I am an expert on display motion behaviours, but more new to HDR/WCG, but would be happy to create a few custom HDR-related tests for standards groups (contact me privately) that runs through my existing HDR TestUFO engine -- that could help standardization needs. With TestUFO being the world's most popular motion testing website and display testing website, it has a role in popularizing HDR. I'd like to help.

I want to mention that I like the idea of knowing what the linear rec2100 lumens for pixels are for testing, since I can use a photodiode+oscilloscope to test HDR luminances more properly, by knowing what pixels are being sent by the browser to the GPU directly (bypassing tonemapping or discovering the tonemapping data needed to compute that). In order to measure display performance, to see how a display clips/clamps nits relative to the specified luminances of the pixels, etc (at reference settings). So that is hopefully a nice improvement that I hope to eventually have access to.

image

It will display canvas type (SDR, WCG, HDR) and colorspace (display-p3, rec2100-pq, rec2100-hlg) at bottom right corner:

Screenshot 2024-09-04 at 3 38 21 PM

You can play with motion quality of various HDR colors in various motion-blur tests like https://beta.testufo.com/blurtrail and https://beta.testufo.com/chase ... Or do some more interesting consumer-teaching tests or hobbyist tests like https://beta.testufo.com/ and local dimming test (with HDR to amplify local dimming artifacts) https://beta.testufo.com/localdimming .... There are over 40 tests selectable in the titlebar menu.

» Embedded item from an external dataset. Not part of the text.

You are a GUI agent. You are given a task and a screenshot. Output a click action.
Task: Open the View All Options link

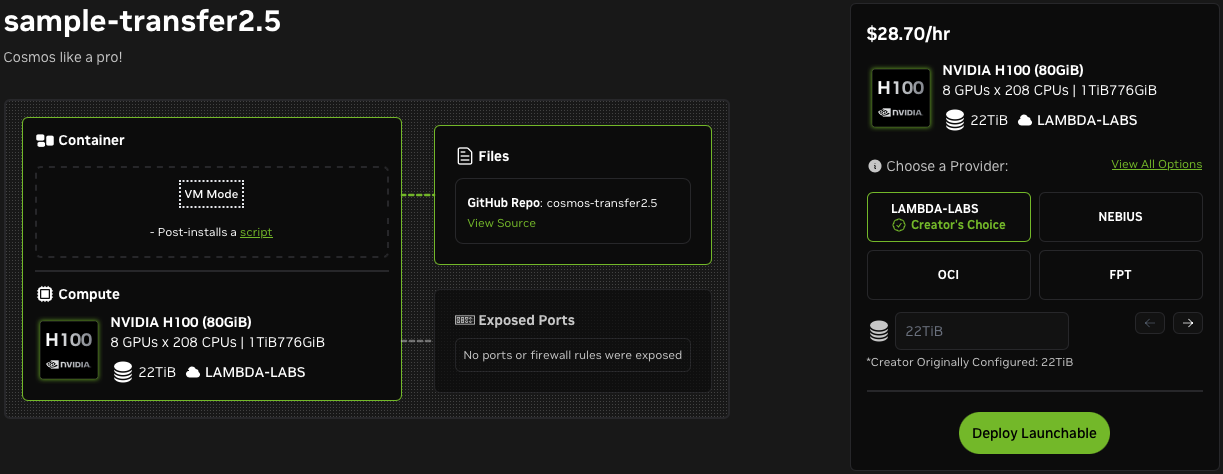tap(1156, 164)
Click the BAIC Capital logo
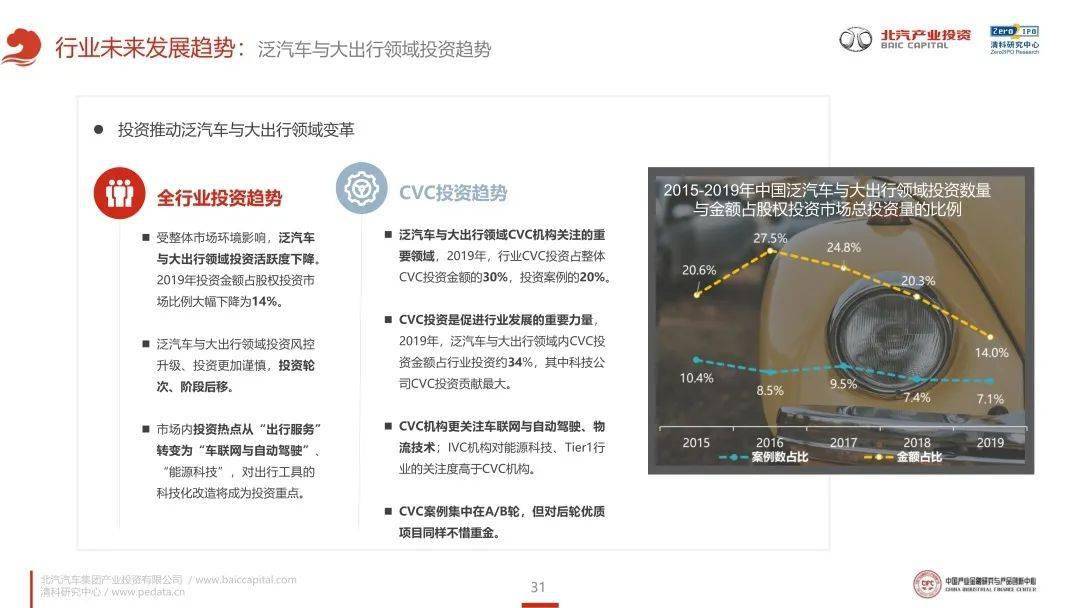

Some tests even lets you pick specific HDR colors, for testing. I can't use the HTML5 colorpicker which does not support WCG/HDR yet... so I've created a rudimentary HDR colorpicker that use RGBI sliders (While CMYK is better for colorpicker art stuff, I use RGB because I want to control the display RGB pixels directly -- as a matter of testing display behaviors.

How can I help y'all test HDR better? I'm willing to create some additional simple HDR tests for web standards testing, before introducing them to millions of people. Remember, I'm motion-first expert, and still relatively new to WCG/HDR, but a major "influencers of the influencers" in display-motion testing (500 content creators use my tests, including LTT, RTINGS, TomsHardware, etc), over 100M see content or data that was assisted by one of my testing inventions...

Also, I need to submit bugs to standards team, so I'm still trying to decide which github items to "invade" (apologies) -- for example, I get corruption that occurs when I try to switch between SDR and HDR canvas by repeating getContext in different color spaces. As a workaround I resort to delete-recreate the CANVAS element everytime I switch colorspaces in canvas via the new TestUFO settings gear icon. The standards documents do not specify what should happen if useragents want to switch CANVAS colorspaces, and is a gap in standards that create interesting glitching issues I've had to work around.

Various animations in the TestUFO engine is used for demos/testing/teaching/science/comparisions/entertainment -- so the scope includes tests that are of interest to standards groups.